- 100 GB of data
- 20K-30K orders/month
- 30 customers using dashboards
“Firebolt allowed us to build the product we always envisioned building, fully accompanied with robust features. Firebolt opened up the aperture of our product's desired features and capabilities.” - Troy Bolus, Co-Founder at OmniPanel
OmniPanel provides e-commerce insights for B2B and B2C companies by integrating data from companies like Shopify, Returnly, and Sendgrid. Their software connects the dots between customers, orders, shipping, returns, marketing, support, and more to supercharge customer insights reporting cross-functional work.
The Challenge: Growing Customer Data and Complex Analytics
While OmniPanel was building out a technology stack, they began to identify that the data layer would not scale to meet the needs of their customers. They searched for a solution that would allow them to scale to support their growing customer data volumes and complexity of analytics, without requiring a large amount of overhead to deploy.
The Solution: 15x Faster Performance
After evaluating a number of solutions, Firebolt stood out as the leader in both current performance and projected growth. Firebolt’s performance was 15x faster than the current Postgres database, with an average query time of less than 500 milliseconds.
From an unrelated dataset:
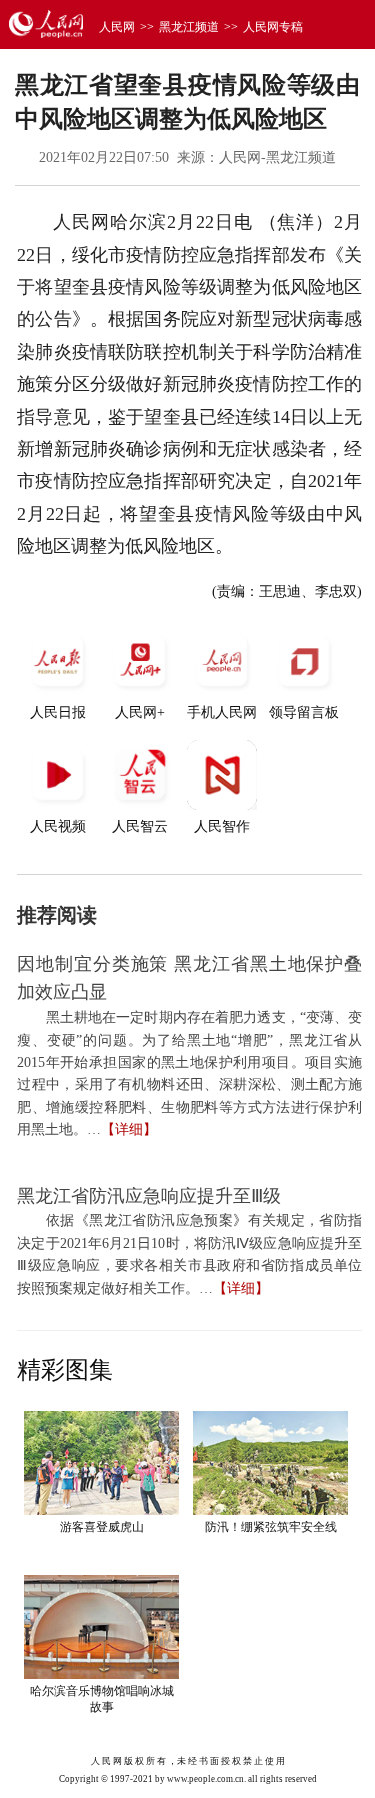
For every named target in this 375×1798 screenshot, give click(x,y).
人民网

OmniPanel was able to increase the performance even further by converting their data model from a 21-table 3rd normal form structure into a denormalized 3 table structure. This change allowed for taking advantage of Firebolt’s aggregating indexes, and further reduced the complexity and speed of the queries.
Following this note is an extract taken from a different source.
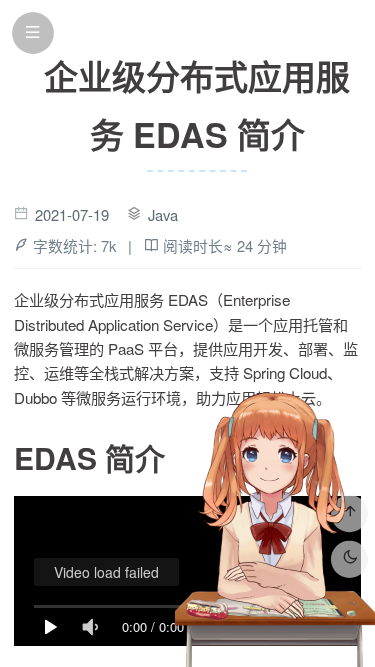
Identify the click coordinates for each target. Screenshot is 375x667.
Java (163, 214)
With customer success as the highest priority, the Firebolt team partnered with the OmniPanel team to provide best practices and recommended schema and query changes to optimize the database to scale as OmniPanel grows.
Run queries at any scale in sub seconds:
The original data model for OmniPanel was a normalized data model consisting of 21 tables. This type of structure is ideal for OLTP databases but does not perform well in an analytical workload.
Within Firebolt we denormalized the data and created a data model which was far more efficient for analytical workload.